Peruvian Construction Firm Graña y Montero Wins $135 million USD Bid to Build Schools for 14 Cities in Colombia
Peruvian construction company Graña y Montero will build schools in 14 cities in southwestern Colombia after winning the contract with a $135 million USD bid. In all, the firm will add 3,000 classrooms to the country over three years as a part of the government’s Mas Educada program, an initiative to improve the nation’s schools that is paid for by its Educational Infrastructure Financing Fund (FFIE).
In 2014, Colombian President Juan Manuel Santos spawned skeptics and optimism when he proclaimed that the nation would be the most educated in Latin America by 2025. The president pointed to the Korea and Singapore models of education driving prosperity, but it remains an ambitious goal for a country that has long lagged its regional peers
The education head of the Santos cabinet highlighted the fiscal challenge ahead. “We have the highest budget ever for education, but we need more,” said Gina Parody, the nation’s minister of education, in September 2015, according to Semana magazine. She noted that Colombia’s spending compared to others remains low. “Chile invests $4,500 a year per student,” said Parody. “We, with the devaluation, invest around 2.5 million pesos, or $800. In the OECD, the average is $ 8,400 per student per year.
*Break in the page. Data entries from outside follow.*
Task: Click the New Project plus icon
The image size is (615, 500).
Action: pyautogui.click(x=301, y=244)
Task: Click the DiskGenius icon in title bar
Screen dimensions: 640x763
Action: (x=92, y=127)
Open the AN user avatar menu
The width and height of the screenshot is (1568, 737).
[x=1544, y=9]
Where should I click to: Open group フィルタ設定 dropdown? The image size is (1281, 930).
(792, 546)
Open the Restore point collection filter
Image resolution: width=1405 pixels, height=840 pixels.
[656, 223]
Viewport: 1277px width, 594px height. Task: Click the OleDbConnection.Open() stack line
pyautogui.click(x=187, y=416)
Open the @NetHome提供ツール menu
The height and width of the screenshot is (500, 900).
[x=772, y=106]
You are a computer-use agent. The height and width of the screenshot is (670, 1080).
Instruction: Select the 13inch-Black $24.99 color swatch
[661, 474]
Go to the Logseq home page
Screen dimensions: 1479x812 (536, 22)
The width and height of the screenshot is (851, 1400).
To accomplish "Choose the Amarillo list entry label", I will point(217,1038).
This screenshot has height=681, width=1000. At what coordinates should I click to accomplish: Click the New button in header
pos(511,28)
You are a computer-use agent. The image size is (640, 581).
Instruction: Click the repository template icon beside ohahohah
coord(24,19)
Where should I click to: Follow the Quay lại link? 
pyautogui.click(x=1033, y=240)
There begins the inequality.”
Graña y Montero has been in operation for more than 80 years and worked extensively on projects of all sorts in Colombia. One of its subsidiaries, CAM Colombia Multiservicios S.A.S, won a $63 million USD bid in January to provide engineering and technical services for the Colombian company Electricaribe. That contract is for five years, with an option of extending it for two additional years, according to the firm.
In 2014, the company also paid $78 million USD for a 70% stake in Morelco, a Colombian firm that specializes in construction, the operation and maintenance of oil and gas, infrastructure, and public services. According to Morelco chief Arturo Serna Henao, the Peruvian firm saw the acquisition as a great way to get involved in projects tied to the nation’s massive, $30 billion dollar “4G” infrastructure project to transform the nation’s roads, bridges, and tunnels. He says that Morelco also may bid for work on Bogotá’s planned underground metro system.
“[Construction] is undoubtedly the sector of the economy that is the most dynamic and that has created great expectations — not only locally but abroad,” Serna told El Tiempo in August 2015.